Maglev: A Fast and Reliable Software Network Load Balancer

The Problem

Every Google service receives traffic through load balancers. Hardware load balancers work fine at small scale but become bottlenecks when you need to handle millions of connections per second. They also create single points of failure.

Maglev is a software load balancer deployed on commodity Linux servers. Each Maglev machine announces the same IP address via BGP, and routers use ECMP (Equal Cost Multi-Path) to spray packets across all available Maglev instances. The challenge: how do you ensure that all packets belonging to the same connection reach the same backend, even when Maglev instances come and go?

Connection Consistency

When a client establishes a TCP connection, all packets in that connection must reach the same backend server. If packet 47 of a connection arrives at a different backend than packets 1-46, the backend will reset the connection because it has no state for that flow.

Traditional load balancers track connection state: "connection X goes to backend Y." But this approach fails when load balancer instances are added or removed. The new instance has no knowledge of existing connections.

Maglev uses consistent hashing to make the same forwarding decision regardless of which instance handles the packet. Given a packet's 5-tuple (source IP, source port, destination IP, destination port, protocol), any Maglev instance computes the same backend.

Maglev Hashing

Standard consistent hashing has a problem: when backends change, you want to minimize disruption. If you have 100 backends and one fails, ideally only 1% of connections should be affected. But ring-based consistent hashing doesn't guarantee this with small lookup tables.

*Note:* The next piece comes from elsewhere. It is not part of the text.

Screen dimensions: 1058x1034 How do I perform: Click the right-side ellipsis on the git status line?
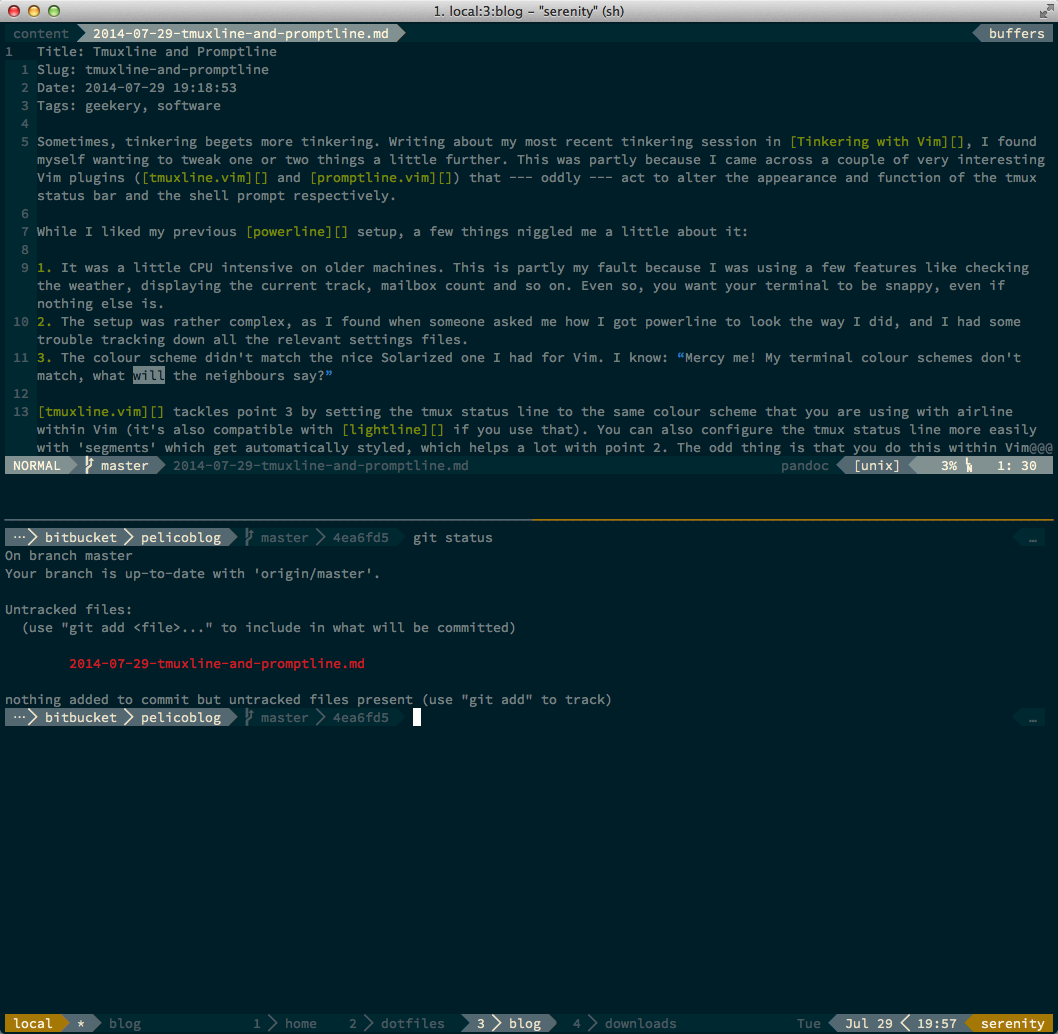point(1033,537)
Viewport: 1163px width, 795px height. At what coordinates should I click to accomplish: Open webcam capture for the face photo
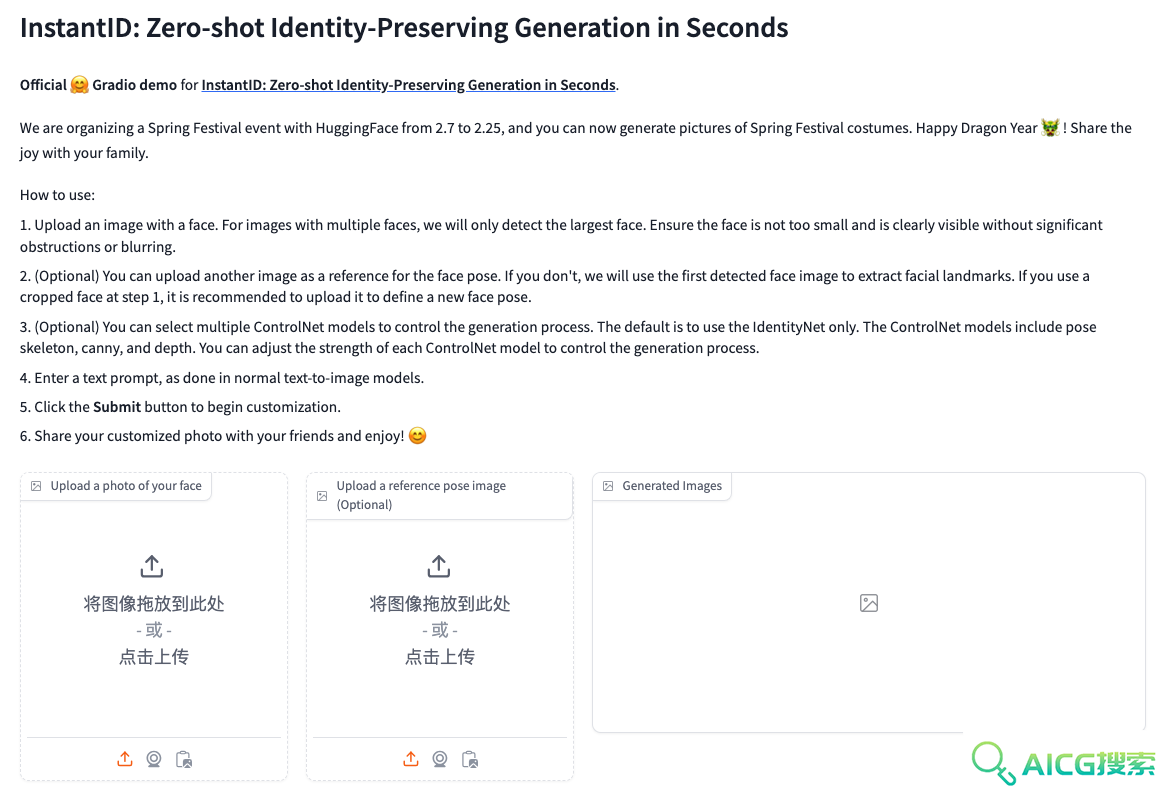click(x=154, y=759)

Maglev constructs a lookup table $M$ of size $N$ where each entry maps to a backend. For a packet hash $h$ :

\text{backend} = M[h \mod N]

The table is constructed so that when a backend is added or removed, the minimum number of entries change. With $N = 65537$ (a prime), Maglev achieves near-optimal disruption.

Table Generation Algorithm

Each backend $b$ generates two sequences: a "permutation" that determines its preferred slots. For backend $i$ :

\text{offset}_i = h_1(\text{name}_i) \mod N

\text{skip}_i = h_2(\text{name}_i) \mod (N-1) + 1

Backend $i$ 's preference list is then:

\text{permutation}[i][j] = (\text{offset}_i + j \times \text{skip}_i) \mod N

The algorithm fills the table by letting each backend claim its most preferred empty slot in round-robin fashion. When a backend disappears, its slots are redistributed to other backends while preserving existing assignments as much as possible.

Connection Tracking for Edge Cases

Consistent hashing handles most cases, but what about when a backend becomes unreachable during an active connection? The backend's slots in the lookup table now point to a healthy backend, but existing connections shouldn't be migrated.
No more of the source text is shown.